Since legalizing recreational marijuana, Colorado has raked in a staggering $3.1 billion in taxes. Yet only a tiny fraction has actually reached classrooms. The vast majority has been siphoned off to other government priorities, leaving parents and educators wondering what happened to the “schools first” promise that sold the ballot initiative to voters in the first place.
Here we go again — another textbook example of big-government bait-and-switch. Colorado voters were sold legalization with the shiny promise that tax revenue would fix crumbling schools and help kids thrive. Fast-forward a decade-plus and the state has vacuumed up $3.1 billion from legal weed… and classrooms are still begging for scraps while bureaucrats, special-interest programs, and who-knows-what-else feast on the rest.
This isn’t incompetence. It’s the predictable outcome when you hand progressives a new revenue stream and expect them to keep their word. They campaigned on “education, education, education” — then quietly redirected the cash to their favorite social-engineering projects, pet nonprofits, and whatever pet causes poll well with their donor class. Meanwhile, parents watch property taxes still skyrocket and test scores stagnate. Classic.
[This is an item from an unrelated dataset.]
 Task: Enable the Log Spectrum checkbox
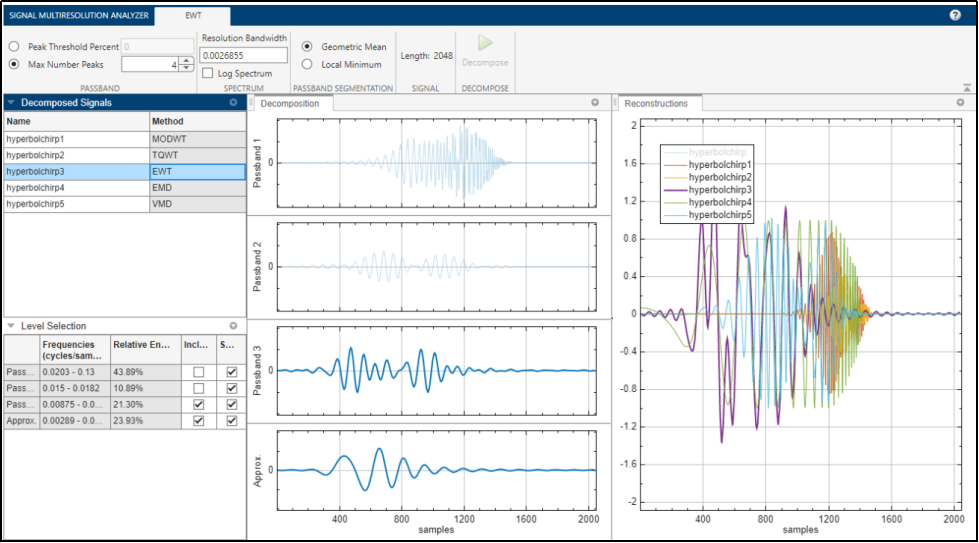[207, 73]
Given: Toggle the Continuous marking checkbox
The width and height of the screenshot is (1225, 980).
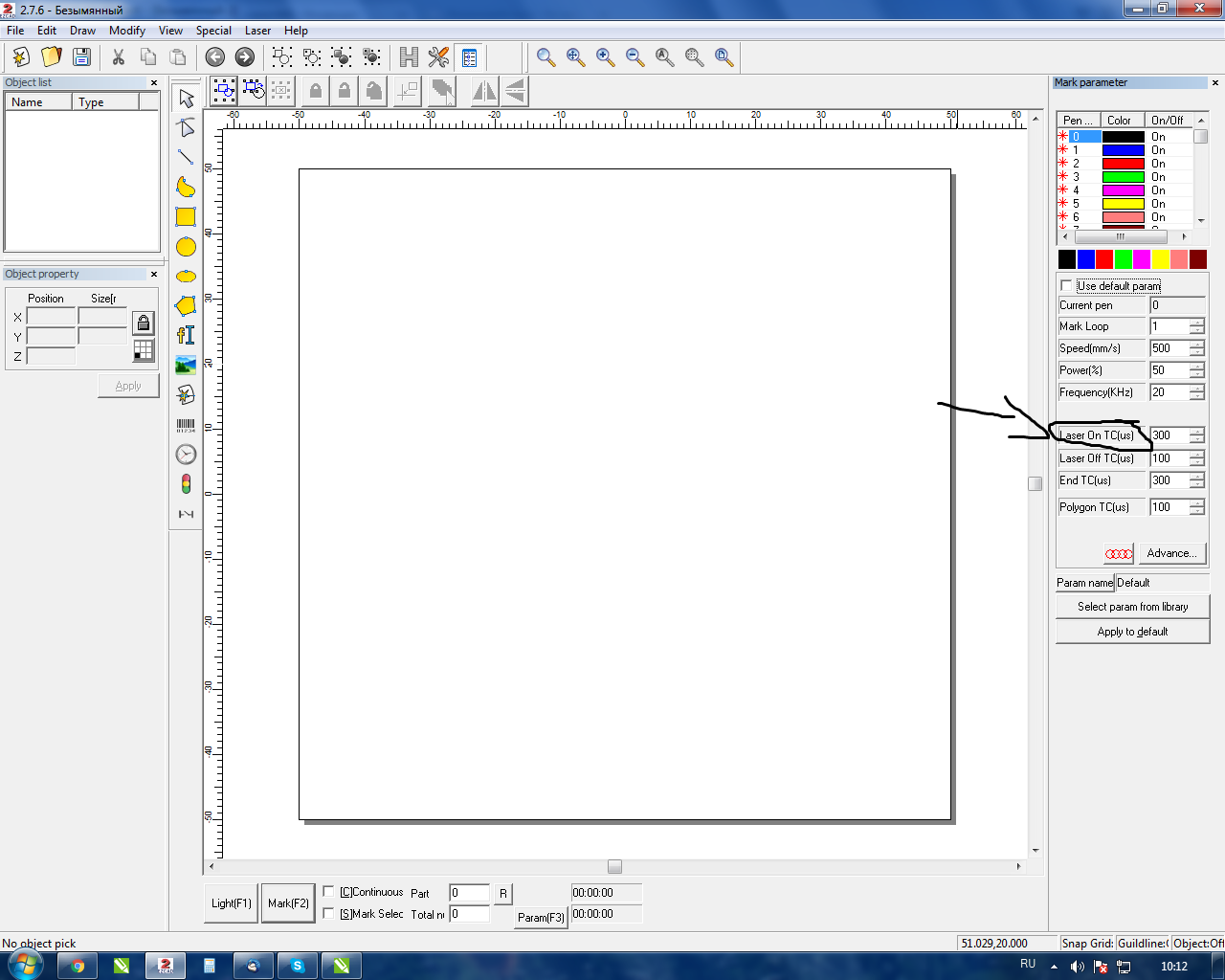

The right warned this would happen: once government gets a taste of easy money, it never limits itself to the original mission. Legalization itself isn’t the villain here — personal liberty and getting government out of people’s private choices is a conservative principle. The villain is the political class that treated the tax windfall like an unlimited slush fund instead of honoring the deal they made with voters.
Time to demand transparency, claw back the diverted funds, and enforce strict accountability — or admit the whole “taxes for schools” line was always just marketing to get the camel’s nose under the tent. Colorado conservatives have been saying it for years: trust the government to keep its promises at your own peril. Today’s marijuana tax scandal is just the latest proof.